Exercise set:
a. In the dimensional analysis solution, rewrite the part from "So, the dimension of a = $[M^0" up to and including "case of (d + 1 )", substituting "terms" for "quantities".
b. According to the dimensional analysis solution, under what condition can two quantities be added?

Provided text:
┄┄┄┄┄┄┄┄┄┄

The dimensions of a,b,c and d are $[M^0 L^1 T^-^1]$ , $[M^0 L^1 T^-^2]$ , $[M^0 L^1 T^-^1]$ and $[M^0 L^0 T^0]$ respectively

Step by step explanation:

Given equation :

$\textbf{\Large v = a + bt + }\frac{\textbf{\Large c }}{\textbf{\Large (d+1) }}$

 

it is given that

v = Velocity of the particle

t = Time

To know the dimension of all constants a,b,c and d,

We know that

$\textbf{\Large Two quantities can be added , if they have same dimension}$So,

The dimension of velocity v = $[M^0 L^1 T^-^1]$

The dimension of time t =       $[M^0 L^0 T^1]$

So, The dimension of v = dimension of     $\textbf{ a + bt + }\frac{\textbf{ c }}{\textbf{ (d+1) }}$

so, The dimension of a = dimesion of v ( as both a and v equate with each other)

So, the dimension of a = $[M^0 L^1 T^-^1]$

Similarly ( a ) is added to ( bt ),

Then dimesion of bt = dimension of a

The dimension of bt = dimension of  $\frac{\textbf{\large a}}{\textbf{\large t}}$

So, The dimension of b = $\frac{[M^0 L^1 T^-^1]}{[M^0 L^0 T^1]}$ =    $[M^0 L^1 T^-^2]$

As we know that two same dimensional quantities add up,

so in case of (d + 1 )

d has the same dimension as the constant = 1 has.

So, the dimension of d = $[M^0 L^0 T^0]$

In case of c , the denominator is constant so,

the dimension of c = dimension of v

So, the dimension of c = $[M^0 L^1 T^-^1]$

$\textbf{\Large So, the dimensions are :}$

$\textbf{\Large a = }$ $[M^0 L^1 T^-^1]$

$\textbf{\Large b = }$ $[M^0 L^1 T^-^2]$

$\textbf{\Large c = }$ $[M^0 L^1 T^-^1]$

$\textbf{\Large d = }$ $[M^0 L^0 T^0]$

┄┄┄┄┄┄┄┄┄┄

Dataset excerpt:

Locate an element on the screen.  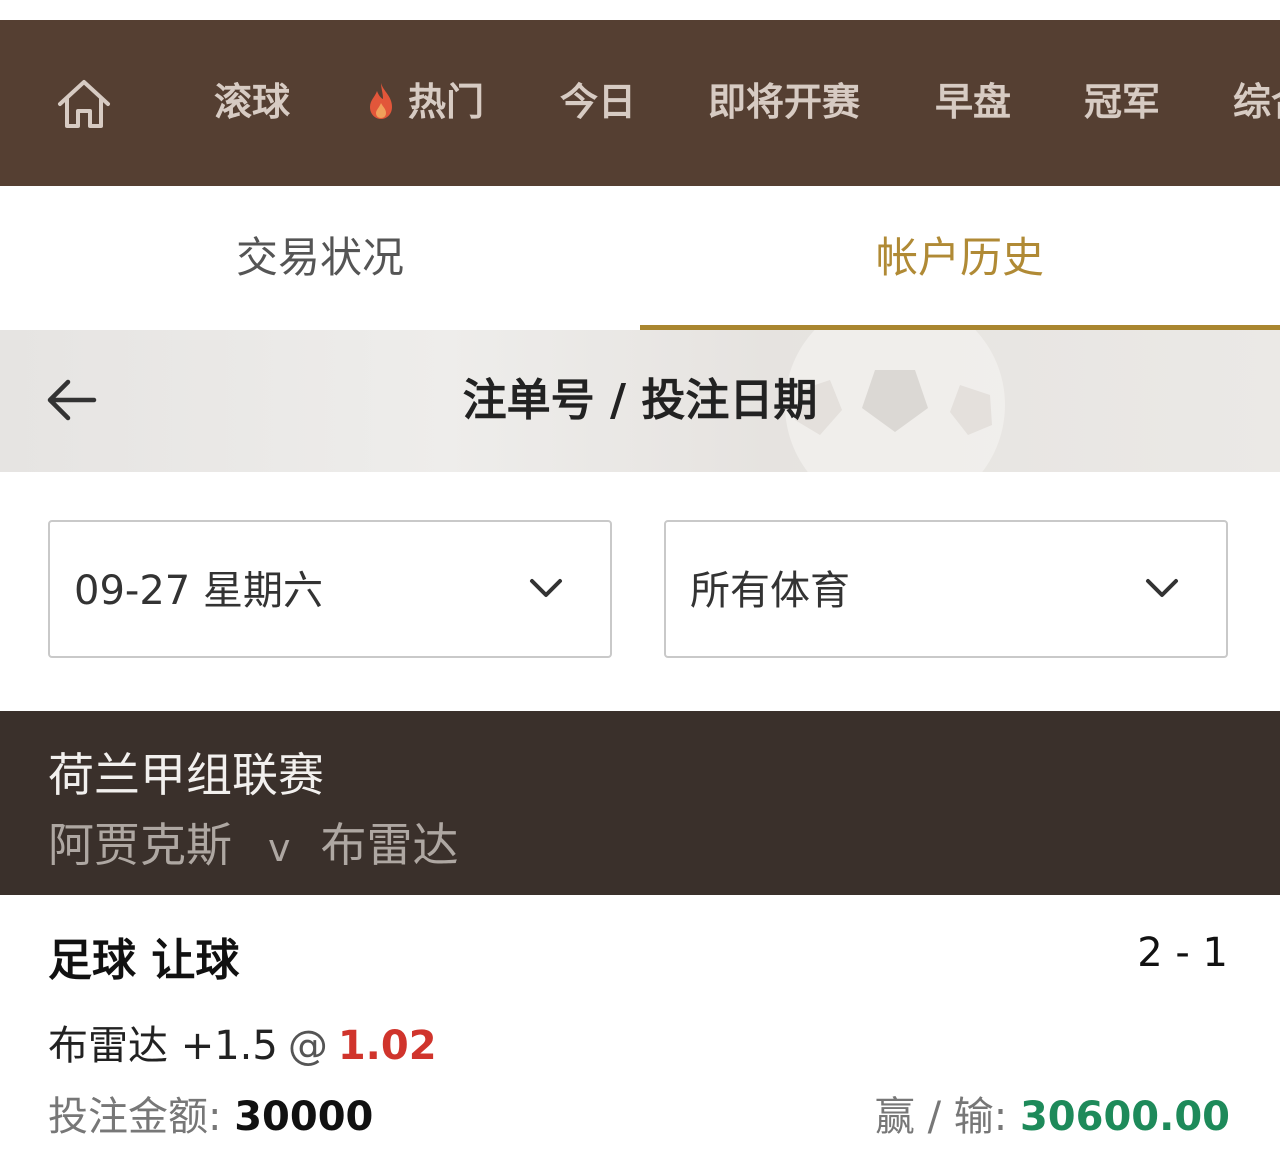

┄┄┄┄┄┄┄┄┄┄

Responses by task:
a.
So, the dimension of a = $[M^0 L^1 T^-^1]$

Similarly ( a ) is added to ( bt ),

Then dimesion of bt = dimension of a

The dimension of bt = dimension of  $\frac{\textbf{\large a}}{\textbf{\large t}}$

So, The dimension of b = $\frac{[M^0 L^1 T^-^1]}{[M^0 L^0 T^1]}$ =    $[M^0 L^1 T^-^2]$

As we know that two same dimensional terms add up,

so in case of (d + 1 )

b. Two quantities can be added if they have the same dimension.